Aim of the task
Please write the following entries out once more, exactly.

▶

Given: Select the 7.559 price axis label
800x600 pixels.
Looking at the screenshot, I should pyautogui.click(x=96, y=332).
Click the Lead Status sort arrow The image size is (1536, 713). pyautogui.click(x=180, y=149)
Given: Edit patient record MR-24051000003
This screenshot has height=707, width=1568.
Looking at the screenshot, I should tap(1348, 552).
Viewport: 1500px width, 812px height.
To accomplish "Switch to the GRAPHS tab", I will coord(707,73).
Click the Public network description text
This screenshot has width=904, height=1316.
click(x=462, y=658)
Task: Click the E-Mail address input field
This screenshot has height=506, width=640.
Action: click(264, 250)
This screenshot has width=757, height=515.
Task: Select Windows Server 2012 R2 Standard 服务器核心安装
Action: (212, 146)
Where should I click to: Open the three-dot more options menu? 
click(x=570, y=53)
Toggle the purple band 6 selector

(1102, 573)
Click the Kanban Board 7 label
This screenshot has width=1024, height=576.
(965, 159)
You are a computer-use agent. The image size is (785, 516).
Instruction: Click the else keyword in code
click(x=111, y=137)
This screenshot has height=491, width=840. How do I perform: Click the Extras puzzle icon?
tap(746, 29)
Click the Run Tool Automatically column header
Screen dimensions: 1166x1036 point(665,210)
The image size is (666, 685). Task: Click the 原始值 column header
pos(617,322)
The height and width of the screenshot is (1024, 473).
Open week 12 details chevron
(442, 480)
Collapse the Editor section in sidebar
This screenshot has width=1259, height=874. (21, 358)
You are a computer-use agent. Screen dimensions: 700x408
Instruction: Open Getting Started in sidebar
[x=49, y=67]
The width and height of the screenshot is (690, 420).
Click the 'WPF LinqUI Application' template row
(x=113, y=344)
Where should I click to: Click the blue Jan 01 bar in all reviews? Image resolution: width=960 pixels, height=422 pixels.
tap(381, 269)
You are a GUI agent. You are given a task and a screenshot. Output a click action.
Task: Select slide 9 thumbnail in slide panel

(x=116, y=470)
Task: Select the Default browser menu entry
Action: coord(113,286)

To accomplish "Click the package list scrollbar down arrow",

◀

Response to the task
Given: Select the 7.559 price axis label
800x600 pixels.
Looking at the screenshot, I should pyautogui.click(x=96, y=332).
Click the Lead Status sort arrow The image size is (1536, 713). pyautogui.click(x=180, y=149)
Given: Edit patient record MR-24051000003
This screenshot has height=707, width=1568.
Looking at the screenshot, I should tap(1348, 552).
Viewport: 1500px width, 812px height.
To accomplish "Switch to the GRAPHS tab", I will coord(707,73).
Click the Public network description text
This screenshot has width=904, height=1316.
click(x=462, y=658)
Task: Click the E-Mail address input field
This screenshot has height=506, width=640.
Action: click(264, 250)
This screenshot has width=757, height=515.
Task: Select Windows Server 2012 R2 Standard 服务器核心安装
Action: (212, 146)
Where should I click to: Open the three-dot more options menu? 
click(x=570, y=53)
Toggle the purple band 6 selector

(1102, 573)
Click the Kanban Board 7 label
This screenshot has width=1024, height=576.
(965, 159)
You are a computer-use agent. The image size is (785, 516).
Instruction: Click the else keyword in code
click(x=111, y=137)
This screenshot has height=491, width=840. How do I perform: Click the Extras puzzle icon?
tap(746, 29)
Click the Run Tool Automatically column header
Screen dimensions: 1166x1036 point(665,210)
The image size is (666, 685). Task: Click the 原始值 column header
pos(617,322)
The height and width of the screenshot is (1024, 473).
Open week 12 details chevron
(442, 480)
Collapse the Editor section in sidebar
This screenshot has width=1259, height=874. (21, 358)
You are a computer-use agent. Screen dimensions: 700x408
Instruction: Open Getting Started in sidebar
[x=49, y=67]
The width and height of the screenshot is (690, 420).
Click the 'WPF LinqUI Application' template row
(x=113, y=344)
Where should I click to: Click the blue Jan 01 bar in all reviews? Image resolution: width=960 pixels, height=422 pixels.
tap(381, 269)
You are a GUI agent. You are given a task and a screenshot. Output a click action.
Task: Select slide 9 thumbnail in slide panel

(x=116, y=470)
Task: Select the Default browser menu entry
Action: coord(113,286)

To accomplish "Click the package list scrollbar down arrow",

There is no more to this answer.